When the session opened up for questions, a softly spoken woman in a rabbit-skin jacket made a comment about bogan power, about Bec and Lleyton Hewitt “moving copies of New Idea”. Then, spurred on perhaps by the freshness in the room, she admitted that she wasn’t born a bogan but was “a wannabe bogan”.
“That’s fine,” Mitch Harris said. There are all sorts of bogans: “music-lovin’ bogans, workin’ bogans, dole-bludgin’ bogans”. The others piped in: “born-again bogans”, “po-bos [post-bogans]”. Someone said, “faux-bos”, and people laughed. Behind me a voice said, “Abo-gans”.
When the session finished, I turned around.
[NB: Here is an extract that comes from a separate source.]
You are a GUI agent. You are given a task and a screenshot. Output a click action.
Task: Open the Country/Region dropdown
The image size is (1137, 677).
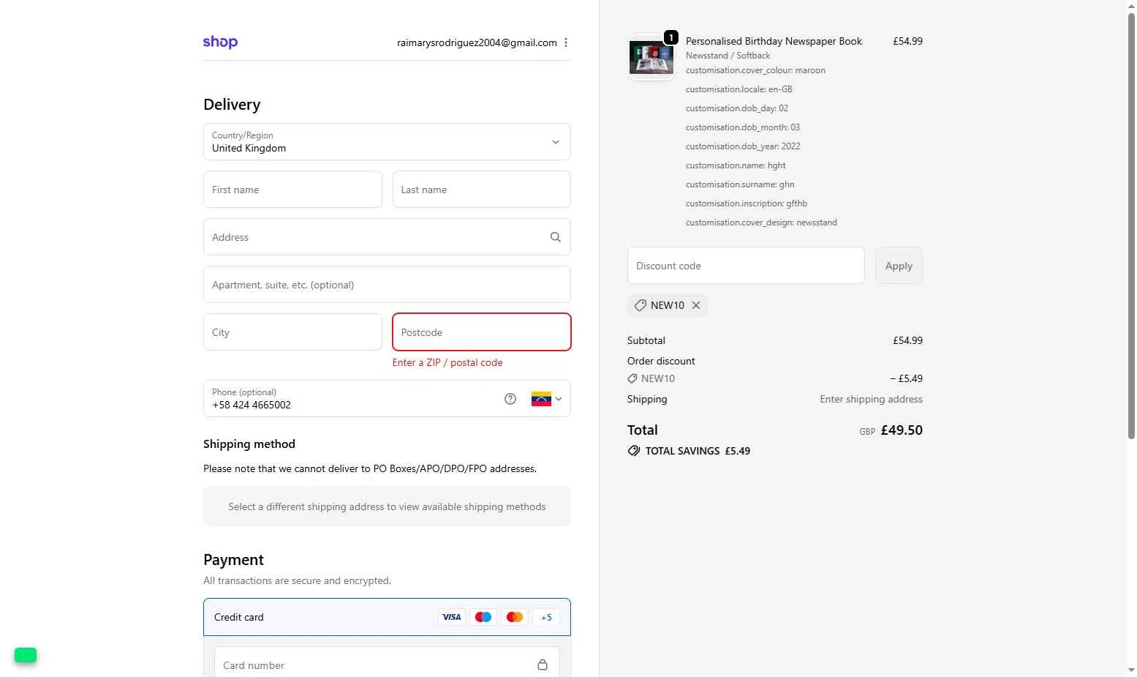(387, 142)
I’d remembered who he was. “You’d be the Abo-gan,” I said.
“That’s right.” It was the Aboriginal poet Samuel Wagan Watson. We chatted for a while. He told me he never thought he’d get out of Brisbane: “I thought I’d marry my high-school girlfriend, have kids and die there.” He’s about to marry a Finnish woman. We talked about his Norwegian publisher and about how his German readers like to emphasise his German heritage.
I walked out of the dark room to find my children. I realised that what bothered me about Kimberley Anne’s little black-clad girls doing a tribute to Bindi Irwin was not boganism. It was something more like the prime minister’s ‘hogging the mourning’. It was the dishonesty of using an emotion generated by a set of events for political (or ‘artistic’) advantage. Here, the dishonesty involved using small children to give a performance with the pretend gravitas of death (Steve Irwin’s), while pretending to protect them from just that (calling it a tribute to his daughter, who is alive but in mourning). This gave the performance its false sentimentality, and its cunning unauthenticity. ‘Pretend’ and ‘pretentious’ both come from the word ‘praetendere’: to stretch forth, to claim. It is to pretend to be or do something that you are not: to honour when you use, or to be better than another because of your view of your class. Either way, it’s just not bogan.
Perhaps to be a bogan is to expect so little and have so little expected of you that you define yourself by your lack of pretension. This is not a bad place to make art from: social pretensions are not useful if you are trying to see things for what they are. All the panellists had dealt head-on with death and with sex. There was a wild, articulate happiness about them that you rarely see at festivals, along with a mordant sense of the weight of a single life. They knew where they’d come from and they knew their power, now, to show the world what it really is.